▶ **YOUR INSTRUCTIONS**: Begin at the line below that has "Given: Click the État total progress bar" and stop after the line that has "Click empty space". Please restate only those lines, word for word.

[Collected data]
_ _ _ _ _ _ _

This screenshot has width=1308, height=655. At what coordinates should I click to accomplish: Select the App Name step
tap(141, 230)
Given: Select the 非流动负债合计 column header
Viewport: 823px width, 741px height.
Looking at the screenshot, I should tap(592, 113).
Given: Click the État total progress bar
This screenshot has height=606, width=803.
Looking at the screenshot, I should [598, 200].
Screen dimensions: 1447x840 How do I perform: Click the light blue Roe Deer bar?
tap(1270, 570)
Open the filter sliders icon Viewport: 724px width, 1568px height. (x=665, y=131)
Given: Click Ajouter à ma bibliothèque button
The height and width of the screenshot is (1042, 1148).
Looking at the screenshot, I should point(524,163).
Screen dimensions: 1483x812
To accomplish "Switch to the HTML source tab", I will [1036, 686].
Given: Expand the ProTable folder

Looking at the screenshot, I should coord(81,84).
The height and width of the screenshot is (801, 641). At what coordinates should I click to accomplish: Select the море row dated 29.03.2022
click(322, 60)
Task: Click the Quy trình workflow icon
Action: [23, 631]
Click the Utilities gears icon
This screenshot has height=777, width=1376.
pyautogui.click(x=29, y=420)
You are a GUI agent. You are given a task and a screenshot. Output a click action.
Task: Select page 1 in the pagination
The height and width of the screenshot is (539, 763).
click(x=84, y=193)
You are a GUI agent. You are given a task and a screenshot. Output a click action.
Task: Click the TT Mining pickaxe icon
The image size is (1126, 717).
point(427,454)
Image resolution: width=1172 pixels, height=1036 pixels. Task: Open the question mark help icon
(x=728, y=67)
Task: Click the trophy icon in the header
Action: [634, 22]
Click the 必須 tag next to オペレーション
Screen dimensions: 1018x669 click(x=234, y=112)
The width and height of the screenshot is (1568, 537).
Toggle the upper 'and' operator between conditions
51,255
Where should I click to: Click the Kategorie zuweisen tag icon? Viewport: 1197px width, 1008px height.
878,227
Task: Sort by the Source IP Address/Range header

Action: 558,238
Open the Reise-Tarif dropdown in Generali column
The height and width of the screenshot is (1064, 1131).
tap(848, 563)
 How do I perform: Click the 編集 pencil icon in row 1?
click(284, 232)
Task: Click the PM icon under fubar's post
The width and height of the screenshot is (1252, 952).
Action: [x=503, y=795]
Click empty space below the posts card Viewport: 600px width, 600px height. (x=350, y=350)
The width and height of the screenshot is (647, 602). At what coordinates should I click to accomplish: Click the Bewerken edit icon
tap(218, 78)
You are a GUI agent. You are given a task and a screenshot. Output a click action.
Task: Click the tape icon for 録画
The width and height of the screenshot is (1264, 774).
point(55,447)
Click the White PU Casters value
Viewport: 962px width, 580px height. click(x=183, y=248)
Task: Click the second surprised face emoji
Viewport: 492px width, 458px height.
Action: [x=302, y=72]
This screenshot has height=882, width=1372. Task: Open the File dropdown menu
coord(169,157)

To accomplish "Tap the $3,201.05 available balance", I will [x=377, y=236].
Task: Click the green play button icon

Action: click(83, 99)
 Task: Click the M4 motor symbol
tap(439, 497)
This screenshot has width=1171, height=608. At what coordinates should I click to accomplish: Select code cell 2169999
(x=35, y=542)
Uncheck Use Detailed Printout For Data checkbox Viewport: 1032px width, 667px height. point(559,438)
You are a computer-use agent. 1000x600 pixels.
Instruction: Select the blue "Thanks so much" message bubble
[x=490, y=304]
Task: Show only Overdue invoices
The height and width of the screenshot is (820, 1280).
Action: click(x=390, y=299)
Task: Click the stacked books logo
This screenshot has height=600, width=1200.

_ _ _ _ _ _ _

▶ **ANSWER TO THIS TASK**:
Given: Click the État total progress bar
This screenshot has height=606, width=803.
Looking at the screenshot, I should [598, 200].
Screen dimensions: 1447x840 How do I perform: Click the light blue Roe Deer bar?
tap(1270, 570)
Open the filter sliders icon Viewport: 724px width, 1568px height. (x=665, y=131)
Given: Click Ajouter à ma bibliothèque button
The height and width of the screenshot is (1042, 1148).
Looking at the screenshot, I should point(524,163).
Screen dimensions: 1483x812
To accomplish "Switch to the HTML source tab", I will [1036, 686].
Given: Expand the ProTable folder

Looking at the screenshot, I should coord(81,84).
The height and width of the screenshot is (801, 641). At what coordinates should I click to accomplish: Select the море row dated 29.03.2022
click(322, 60)
Task: Click the Quy trình workflow icon
Action: [23, 631]
Click the Utilities gears icon
This screenshot has height=777, width=1376.
pyautogui.click(x=29, y=420)
You are a GUI agent. You are given a task and a screenshot. Output a click action.
Task: Select page 1 in the pagination
The height and width of the screenshot is (539, 763).
click(x=84, y=193)
You are a GUI agent. You are given a task and a screenshot. Output a click action.
Task: Click the TT Mining pickaxe icon
The image size is (1126, 717).
point(427,454)
Image resolution: width=1172 pixels, height=1036 pixels. Task: Open the question mark help icon
(x=728, y=67)
Task: Click the trophy icon in the header
Action: [634, 22]
Click the 必須 tag next to オペレーション
Screen dimensions: 1018x669 click(x=234, y=112)
The width and height of the screenshot is (1568, 537).
Toggle the upper 'and' operator between conditions
51,255
Where should I click to: Click the Kategorie zuweisen tag icon? Viewport: 1197px width, 1008px height.
878,227
Task: Sort by the Source IP Address/Range header

Action: 558,238
Open the Reise-Tarif dropdown in Generali column
The height and width of the screenshot is (1064, 1131).
tap(848, 563)
 How do I perform: Click the 編集 pencil icon in row 1?
click(284, 232)
Task: Click the PM icon under fubar's post
The width and height of the screenshot is (1252, 952).
Action: [x=503, y=795]
Click empty space below the posts card Viewport: 600px width, 600px height. (x=350, y=350)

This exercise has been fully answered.